━━ EXTRACTED ENTRIES ━━

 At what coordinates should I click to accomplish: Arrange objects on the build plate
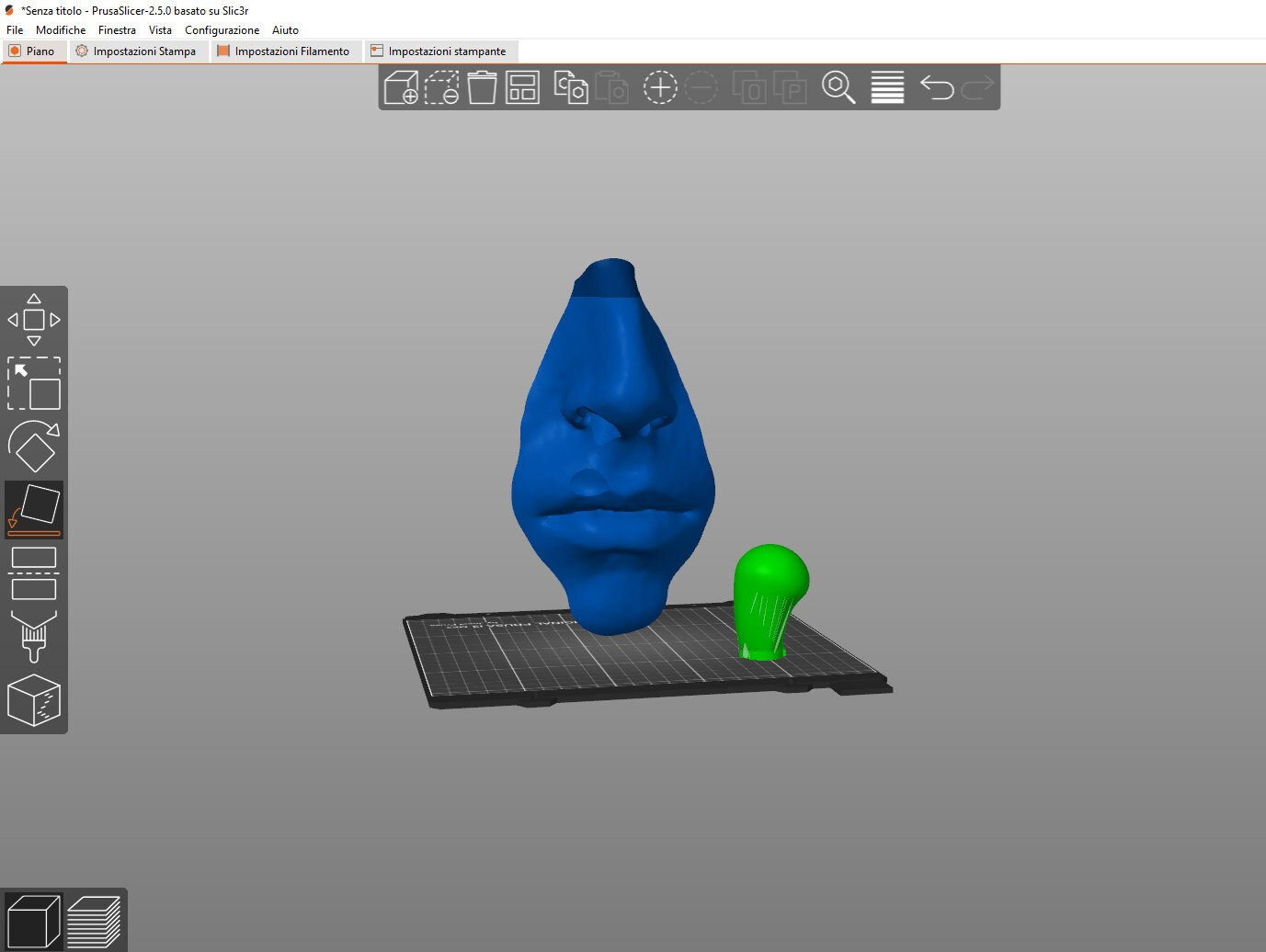pyautogui.click(x=521, y=87)
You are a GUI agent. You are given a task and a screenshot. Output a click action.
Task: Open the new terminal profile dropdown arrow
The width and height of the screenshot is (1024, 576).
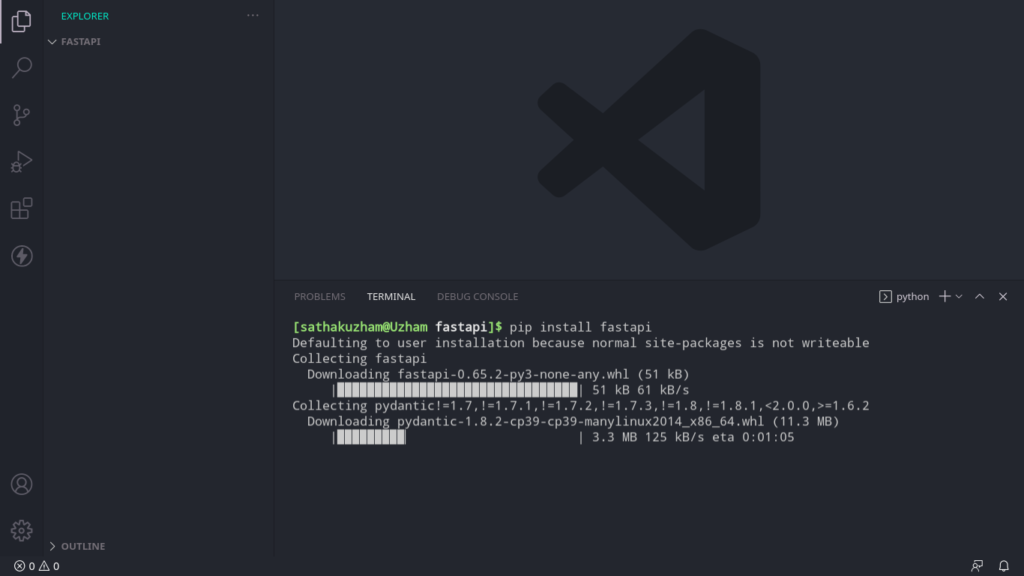959,296
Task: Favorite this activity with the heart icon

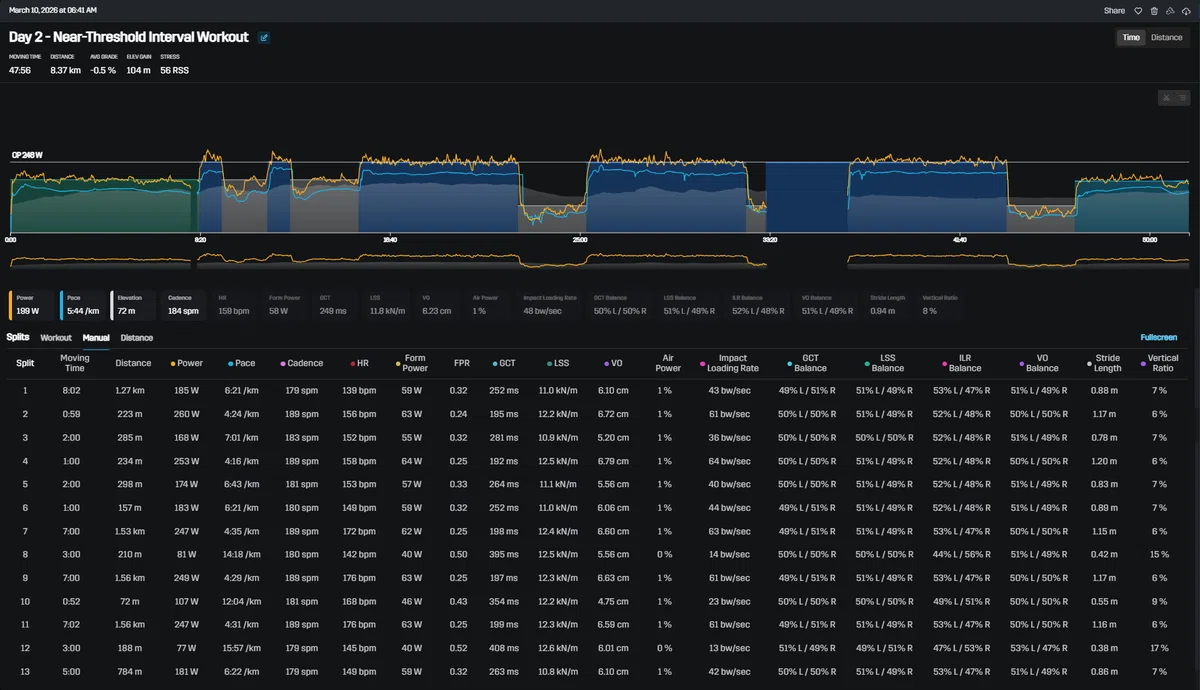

━━━

YOUR ASSIGNMENT
Make an exact copy of every entry above, but keep the pictures out of it.

SOLUTION TO THE PROBLEM
 At what coordinates should I click to accomplish: Arrange objects on the build plate
pyautogui.click(x=521, y=87)
You are a GUI agent. You are given a task and a screenshot. Output a click action.
Task: Open the new terminal profile dropdown arrow
The width and height of the screenshot is (1024, 576).
959,296
Task: Favorite this activity with the heart icon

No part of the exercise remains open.